Effect of serotonin on prostaglandin synthesis in rat cultured mesangial cells.

Abstract

Serotonin (5-hydroxytryptamine) (5-HT) is a potent vasoactive amine that reduces renal blood flow and glomerular filtration rate. Vasodilator prostaglandins (PGs) modulate the effects of several vasoconstrictors on the renal circulation. Since mesangial cells are smooth muscle-like cells that may regulate glomerular hemodynamics, we studied the effect of 5-HT on PGs synthesis in rat cultured mesangial cells. 5-HT (10(-6)-10(-3) M) resulted in progressive stimulation of prostaglandin E2 (PGE2) synthesis.
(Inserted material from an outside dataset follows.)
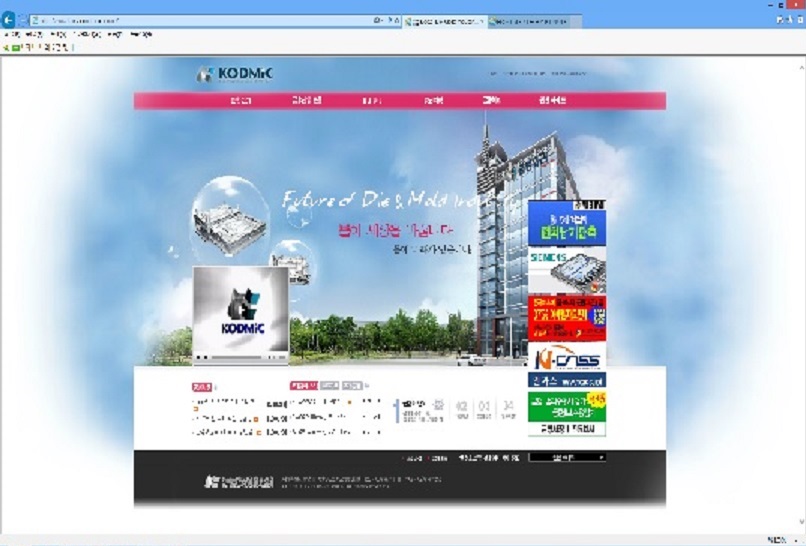Click the refresh icon in address bar
The width and height of the screenshot is (806, 546).
395,20
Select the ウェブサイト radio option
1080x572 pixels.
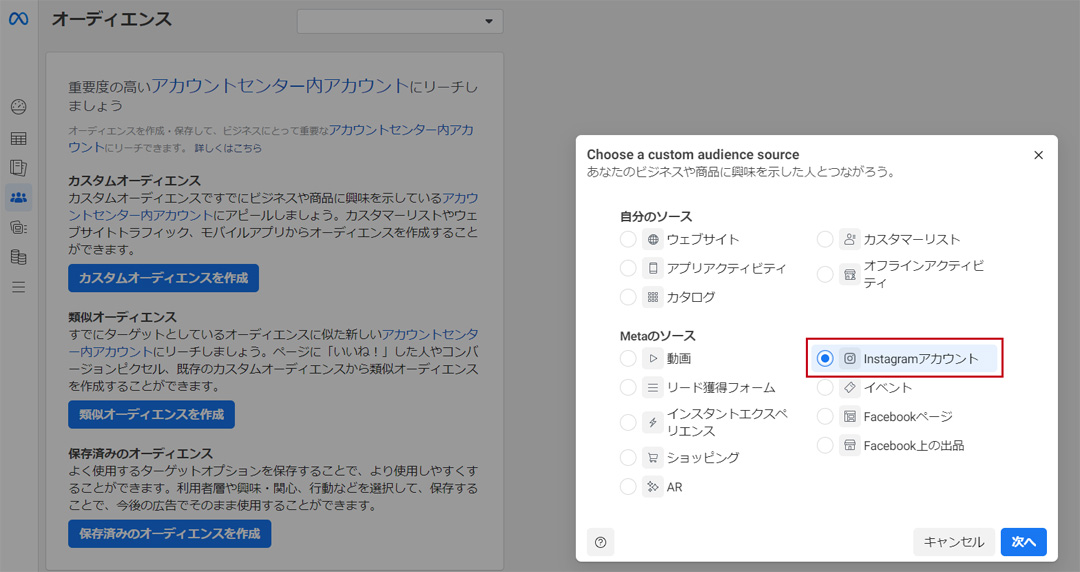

Significant stimulation in response to 10(-4) M 5-HT started after 2 min of incubation and progressively increased for at least 30 min. This effect was structurally specific for the 5-HT receptor since indole-containing precursors and metabolites of 5-HT as well as the aminergic compounds, adenosine, and dopamine were without effect. Moreover, 5-HT receptor antagonists, but not histaminergic or beta-adrenergic antagonists, abolished 5-HT-stimulated PGE2 synthesis. 5-HT also stimulated prostacyclin (measured as 6-ketoprostaglandin F1 alpha) but not thromboxane synthesis in the same cell cultures. 5-HT-stimulated PGE2 synthesis was not affected by extracellular calcium depletion but was abolished by preincubating the cells with the intracellular calcium antagonist 8-(N,N-diethylamine)-octyl-3,4-5 trimethoxybenzoate (10(-5) M). These studies show that 5-HT stimulates PGE2 and prostacyclin (PGI2) synthesis in mesangial cells via a mechanism dependent on intracellular calcium. These vasodilator PGs may modulate the effect of 5-HT on renal and specifically glomerular hemodynamics.